— ARBEITSAUFTRAG —
Schreib den Bericht über den Leseabend mit Fahrradgeschichten vollständig und Wort für Wort ab.

Nach der Pause griff Kerstin Zels auf einem Ergometer sitzend zum Mikrofon. Sie widmete sich zunächst der 1978 publizierten Textsammlung „Mein Fahrrad und andere Freunde“ des amerikanischen Erfolgsschriftsteller Henry Miller. Eines der literarischen Porträts darin ist seinem Rad gewidmet: Schon als Schüler sitzt Miller leidenschaftlich gern im Sattel, und während seine unglückliche erste Liebe zu einem Mädchen irgendwann vergeht, bleibt das Gefährt als „bester Freund“ treu an seiner Seite.

Lustige Tandem-Tour

„Drei Männer auf Bummelfahrt“ ist ein humorvoller Roman des englischen Autors Jerome Klapka Jerome aus dem Jahr 1900, aus dem Kerstin Zels quasi zum Finale des Abends vorlas. In einer der witzigen Episoden unternimmt das Ehepaar Harris eine Tandem-Tour durch Holland. Leider bemerkt der vorne strampelnde Gatte viel zu spät, dass er unterwegs seine Frau verloren und das Tandem ganz allein mehrere Meilen durch die Landschaft gelenkt hat – was der Beziehung der beiden nicht gerade förderlich ist.

Mit anhaltendem Applaus dankten die Zuhörer den drei Leserinnen zum Abschluss für den rundum gelungenen Abend und beim Abschiednehmen wurde immer wieder der Wunsch nach einer Wiederholung laut.

— DATENAUSZUG —

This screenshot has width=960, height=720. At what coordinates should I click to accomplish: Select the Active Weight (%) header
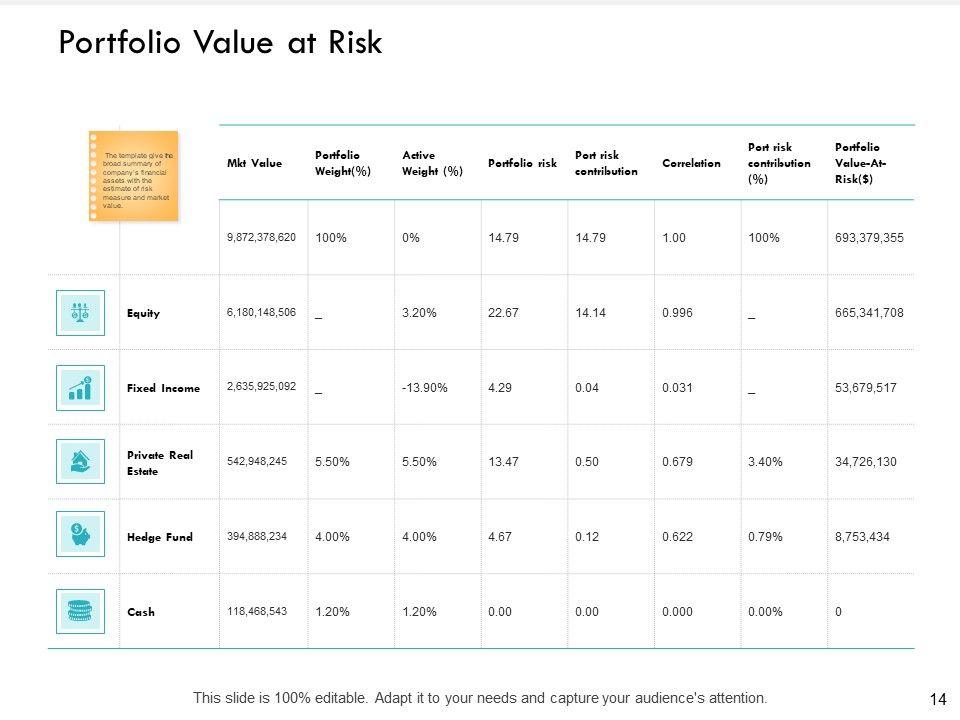click(x=432, y=163)
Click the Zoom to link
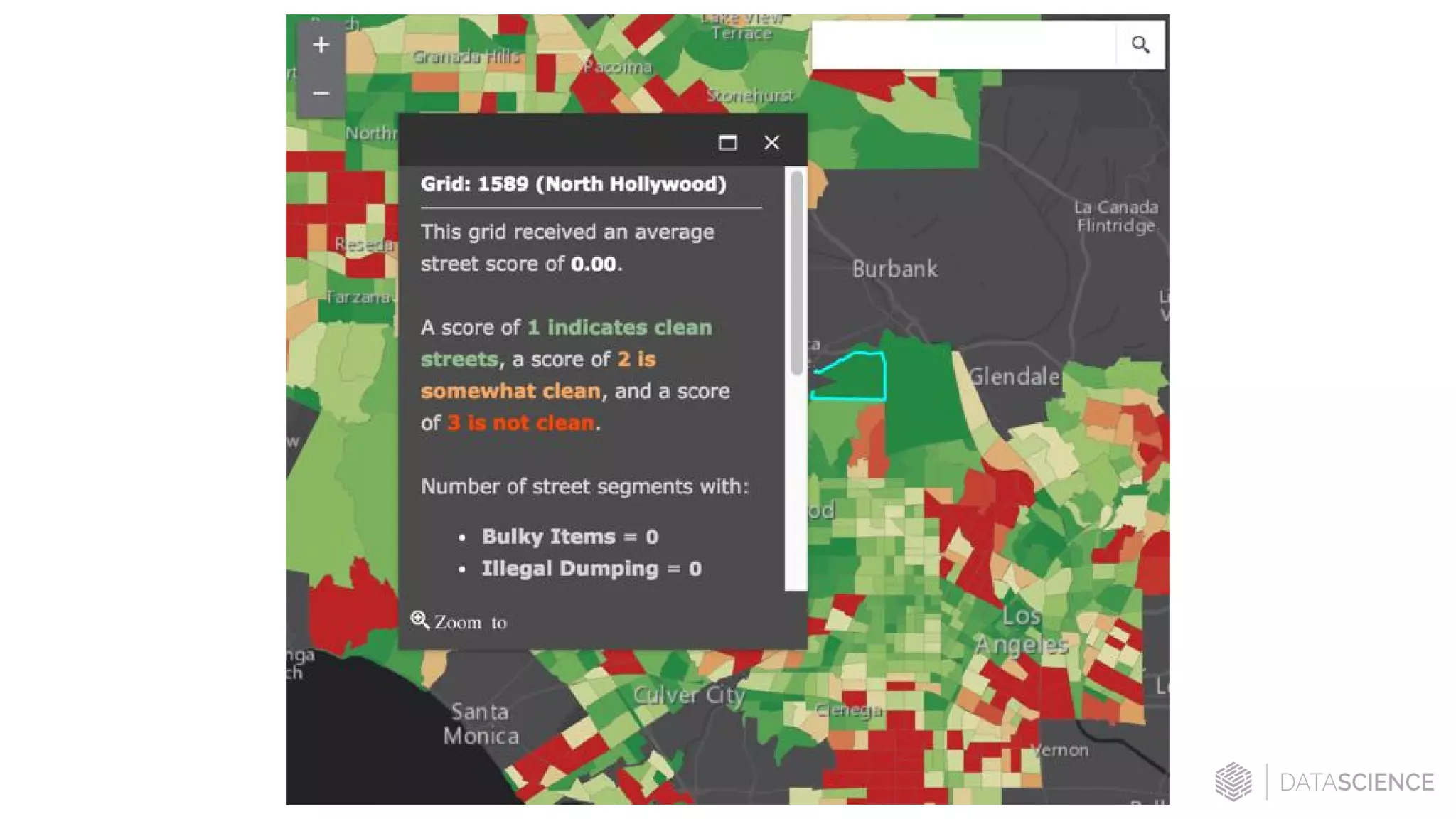Screen dimensions: 1456x819 pyautogui.click(x=470, y=623)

— LÖSUNG —
Nach der Pause griff Kerstin Zels auf einem Ergometer sitzend zum Mikrofon. Sie widmete sich zunächst der 1978 publizierten Textsammlung „Mein Fahrrad und andere Freunde“ des amerikanischen Erfolgsschriftsteller Henry Miller. Eines der literarischen Porträts darin ist seinem Rad gewidmet: Schon als Schüler sitzt Miller leidenschaftlich gern im Sattel, und während seine unglückliche erste Liebe zu einem Mädchen irgendwann vergeht, bleibt das Gefährt als „bester Freund“ treu an seiner Seite.

Lustige Tandem-Tour

„Drei Männer auf Bummelfahrt“ ist ein humorvoller Roman des englischen Autors Jerome Klapka Jerome aus dem Jahr 1900, aus dem Kerstin Zels quasi zum Finale des Abends vorlas. In einer der witzigen Episoden unternimmt das Ehepaar Harris eine Tandem-Tour durch Holland. Leider bemerkt der vorne strampelnde Gatte viel zu spät, dass er unterwegs seine Frau verloren und das Tandem ganz allein mehrere Meilen durch die Landschaft gelenkt hat – was der Beziehung der beiden nicht gerade förderlich ist.

Mit anhaltendem Applaus dankten die Zuhörer den drei Leserinnen zum Abschluss für den rundum gelungenen Abend und beim Abschiednehmen wurde immer wieder der Wunsch nach einer Wiederholung laut.